* **WHAT IS BEING ASKED**
The required output holds only the lines from the one containing "This screenshot has width=509, height=432." through the end of the material below, copied exactly, please, with no pictures.

* **STORED DATA**
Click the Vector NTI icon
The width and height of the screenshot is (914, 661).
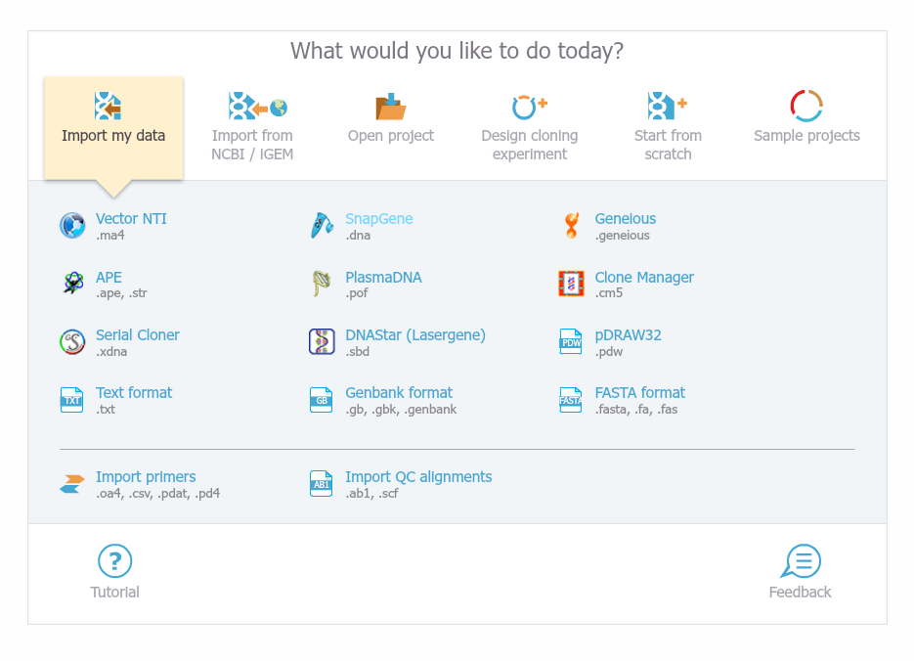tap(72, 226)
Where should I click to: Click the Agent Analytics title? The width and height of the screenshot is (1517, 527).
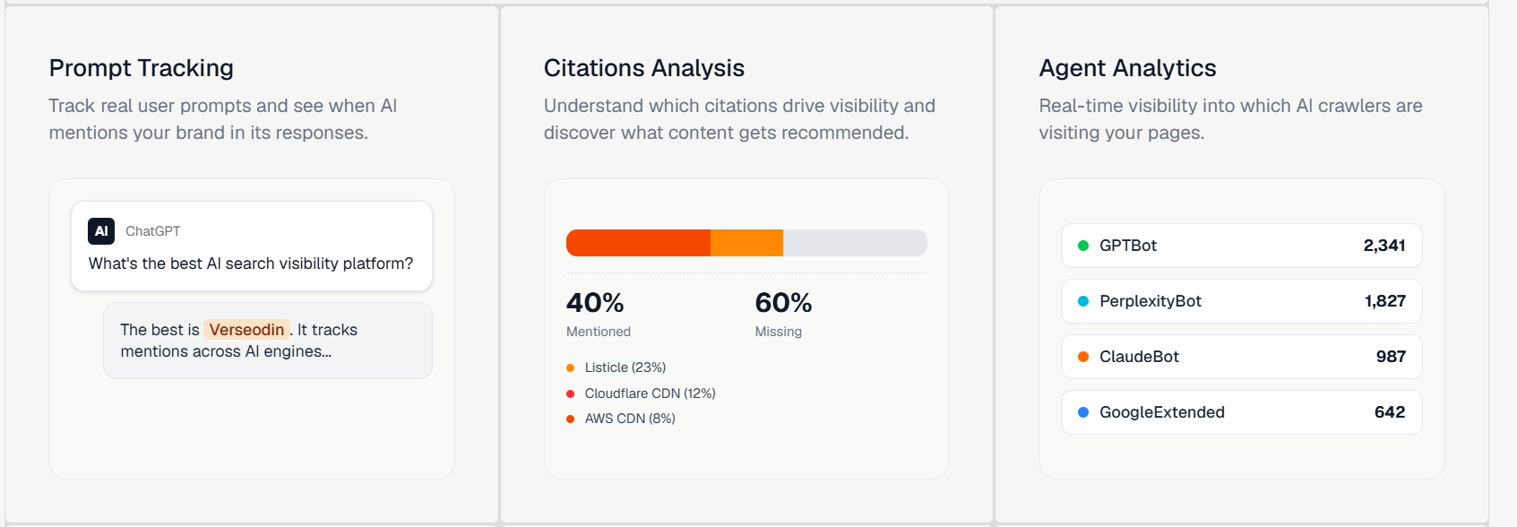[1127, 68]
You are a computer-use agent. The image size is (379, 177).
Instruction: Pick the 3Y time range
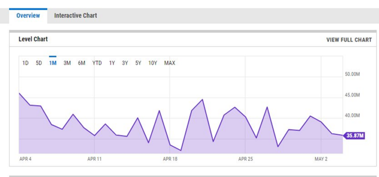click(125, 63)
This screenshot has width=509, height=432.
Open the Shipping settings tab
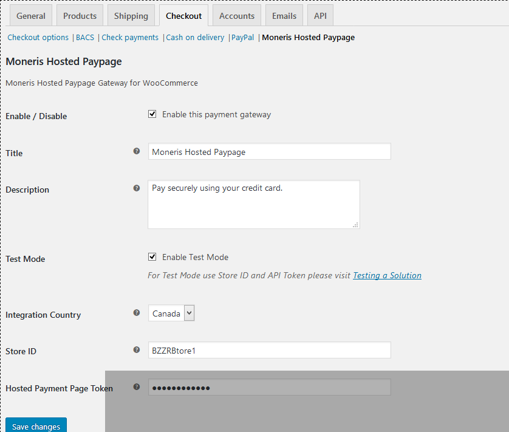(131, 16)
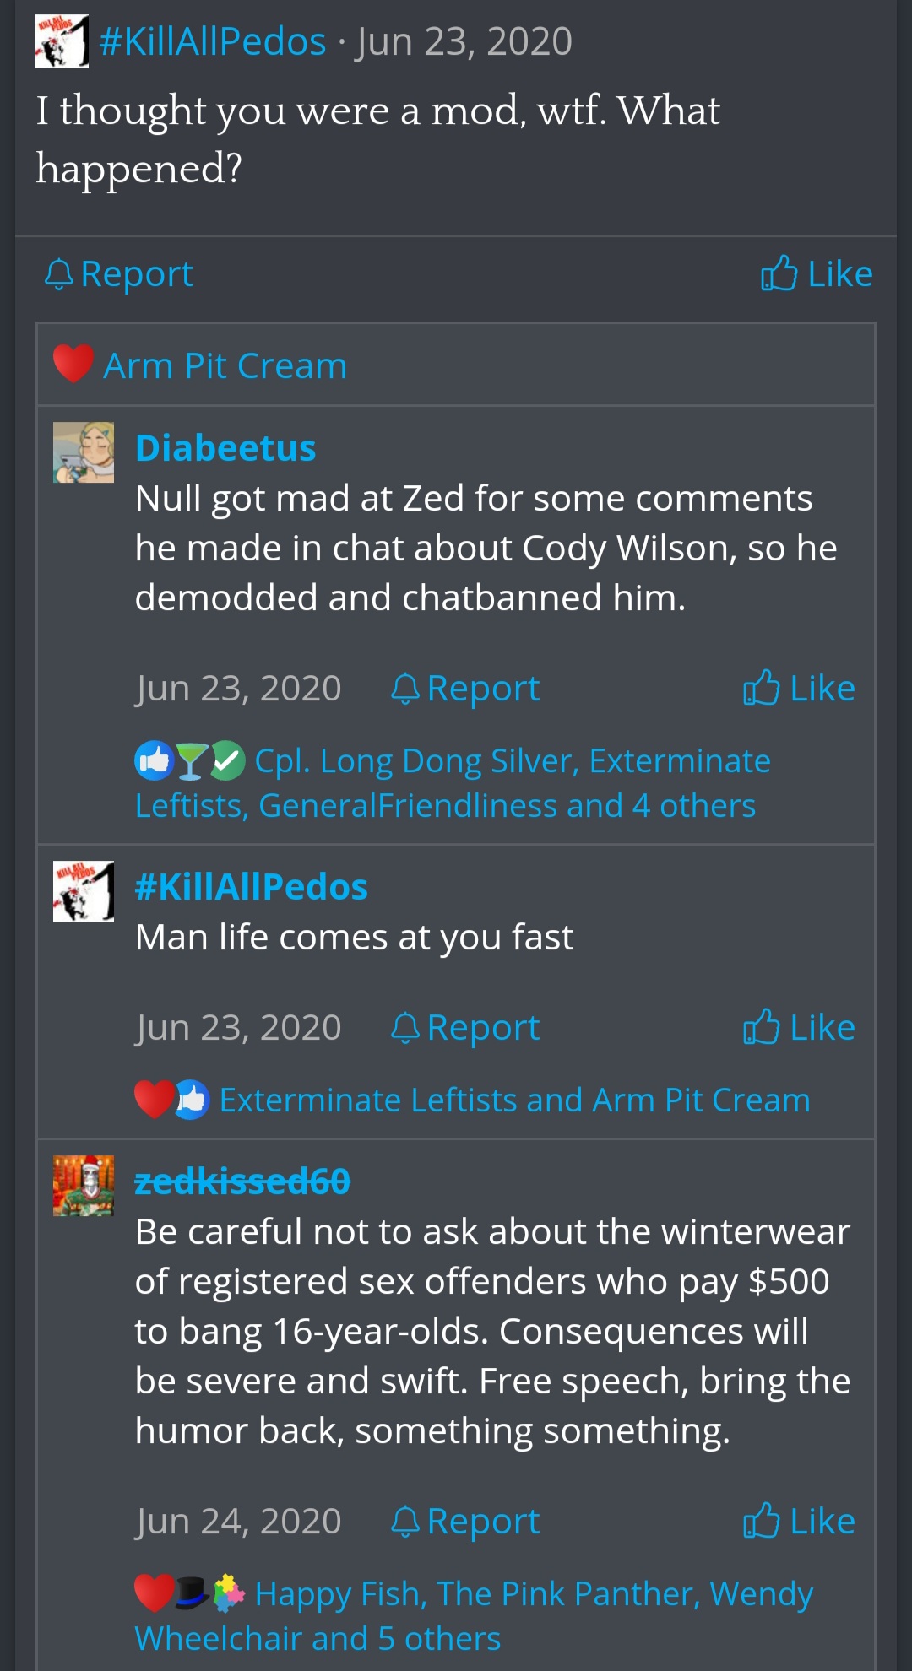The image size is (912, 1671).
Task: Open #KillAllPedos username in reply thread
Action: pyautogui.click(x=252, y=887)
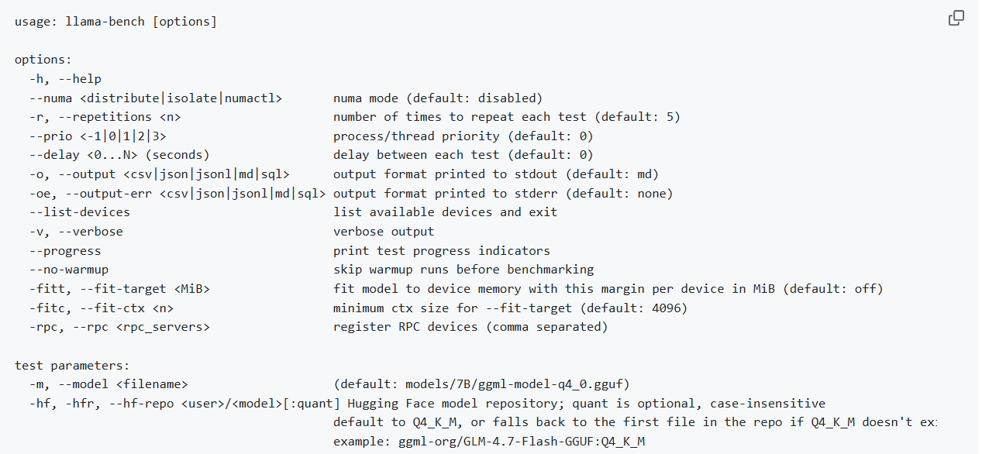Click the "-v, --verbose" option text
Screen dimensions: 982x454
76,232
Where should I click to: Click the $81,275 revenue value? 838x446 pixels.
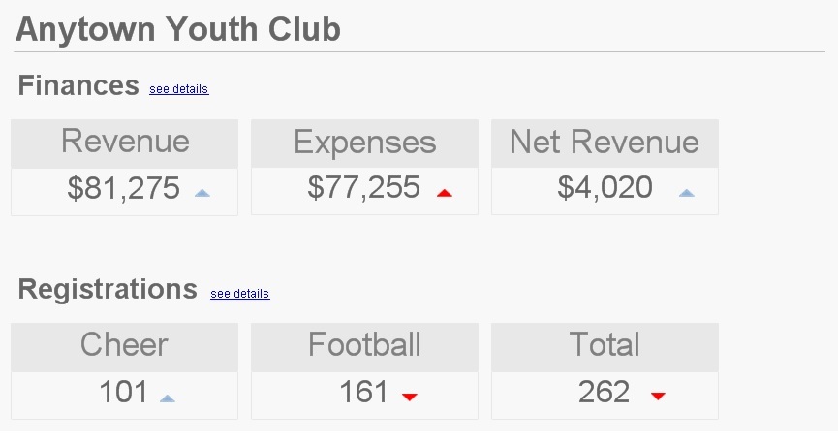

* **TASK OUTPUT**
This screenshot has width=509, height=432.
Open the Shipping settings tab
(131, 16)
The image size is (912, 1671).
Task: Open #KillAllPedos username in reply thread
Action: pyautogui.click(x=252, y=887)
Click the "-v, --verbose" option text
Screen dimensions: 982x454
76,232
Where should I click to: Click the $81,275 revenue value? 838x446 pixels.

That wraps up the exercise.